About this task – Nothing but the lines from the start of the records below through the line that has "Task: Click the 综合查询 magnifier icon" should appear, each exactly as given.

Information provided –
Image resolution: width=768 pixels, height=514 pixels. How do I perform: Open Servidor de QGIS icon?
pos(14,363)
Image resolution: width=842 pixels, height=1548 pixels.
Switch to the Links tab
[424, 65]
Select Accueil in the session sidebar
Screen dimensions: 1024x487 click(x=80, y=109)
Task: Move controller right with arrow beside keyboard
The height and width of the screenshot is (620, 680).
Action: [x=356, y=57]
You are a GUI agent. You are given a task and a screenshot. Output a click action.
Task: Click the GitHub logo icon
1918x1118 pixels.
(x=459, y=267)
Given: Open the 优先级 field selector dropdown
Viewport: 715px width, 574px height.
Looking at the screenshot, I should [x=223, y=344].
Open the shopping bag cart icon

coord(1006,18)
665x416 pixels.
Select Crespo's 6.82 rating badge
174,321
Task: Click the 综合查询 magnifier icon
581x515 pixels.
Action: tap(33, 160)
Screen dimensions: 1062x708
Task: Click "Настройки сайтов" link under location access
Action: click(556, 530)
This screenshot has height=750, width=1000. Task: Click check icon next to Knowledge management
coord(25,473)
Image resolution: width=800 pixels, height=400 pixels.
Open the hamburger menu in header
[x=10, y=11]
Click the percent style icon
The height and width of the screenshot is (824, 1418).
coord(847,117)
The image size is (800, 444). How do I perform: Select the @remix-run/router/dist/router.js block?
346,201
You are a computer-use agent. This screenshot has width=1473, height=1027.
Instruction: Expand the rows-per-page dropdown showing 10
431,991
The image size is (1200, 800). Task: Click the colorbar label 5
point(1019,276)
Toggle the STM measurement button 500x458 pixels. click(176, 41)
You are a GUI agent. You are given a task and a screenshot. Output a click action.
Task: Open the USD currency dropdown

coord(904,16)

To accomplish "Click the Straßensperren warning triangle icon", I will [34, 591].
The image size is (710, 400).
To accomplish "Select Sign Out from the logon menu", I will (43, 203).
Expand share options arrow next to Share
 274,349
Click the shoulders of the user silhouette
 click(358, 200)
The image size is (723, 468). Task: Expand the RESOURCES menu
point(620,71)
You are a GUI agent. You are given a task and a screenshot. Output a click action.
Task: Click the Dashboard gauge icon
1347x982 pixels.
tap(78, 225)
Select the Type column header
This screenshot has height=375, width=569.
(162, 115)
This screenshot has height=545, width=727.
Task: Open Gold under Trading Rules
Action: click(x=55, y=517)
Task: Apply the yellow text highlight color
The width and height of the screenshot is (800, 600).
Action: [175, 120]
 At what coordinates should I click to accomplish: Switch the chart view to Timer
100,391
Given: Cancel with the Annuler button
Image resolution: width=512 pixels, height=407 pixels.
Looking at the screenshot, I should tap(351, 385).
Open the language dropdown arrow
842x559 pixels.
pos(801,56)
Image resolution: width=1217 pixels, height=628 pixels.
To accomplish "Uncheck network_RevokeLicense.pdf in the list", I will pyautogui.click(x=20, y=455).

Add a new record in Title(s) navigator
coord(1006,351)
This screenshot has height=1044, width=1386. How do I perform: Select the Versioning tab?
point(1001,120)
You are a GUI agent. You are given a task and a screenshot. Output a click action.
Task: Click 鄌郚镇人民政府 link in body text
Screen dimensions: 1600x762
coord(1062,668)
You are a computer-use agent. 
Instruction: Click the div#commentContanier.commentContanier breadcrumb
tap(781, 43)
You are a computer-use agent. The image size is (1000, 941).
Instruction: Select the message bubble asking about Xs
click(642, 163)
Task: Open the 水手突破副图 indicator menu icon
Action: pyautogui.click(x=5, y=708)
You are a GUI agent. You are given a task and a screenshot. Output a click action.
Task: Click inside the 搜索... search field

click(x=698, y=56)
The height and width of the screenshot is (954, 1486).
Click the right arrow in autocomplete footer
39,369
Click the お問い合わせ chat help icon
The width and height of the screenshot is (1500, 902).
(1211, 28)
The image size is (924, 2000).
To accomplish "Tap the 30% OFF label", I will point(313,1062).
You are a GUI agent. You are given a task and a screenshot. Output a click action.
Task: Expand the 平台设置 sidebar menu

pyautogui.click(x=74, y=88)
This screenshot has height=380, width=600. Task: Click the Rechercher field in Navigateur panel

The answer –
Image resolution: width=768 pixels, height=514 pixels. How do I perform: Open Servidor de QGIS icon?
pos(14,363)
Image resolution: width=842 pixels, height=1548 pixels.
Switch to the Links tab
[424, 65]
Select Accueil in the session sidebar
Screen dimensions: 1024x487 click(x=80, y=109)
Task: Move controller right with arrow beside keyboard
The height and width of the screenshot is (620, 680).
Action: [x=356, y=57]
You are a GUI agent. You are given a task and a screenshot. Output a click action.
Task: Click the GitHub logo icon
1918x1118 pixels.
(x=459, y=267)
Given: Open the 优先级 field selector dropdown
Viewport: 715px width, 574px height.
Looking at the screenshot, I should [x=223, y=344].
Open the shopping bag cart icon

coord(1006,18)
665x416 pixels.
Select Crespo's 6.82 rating badge
174,321
Task: Click the 综合查询 magnifier icon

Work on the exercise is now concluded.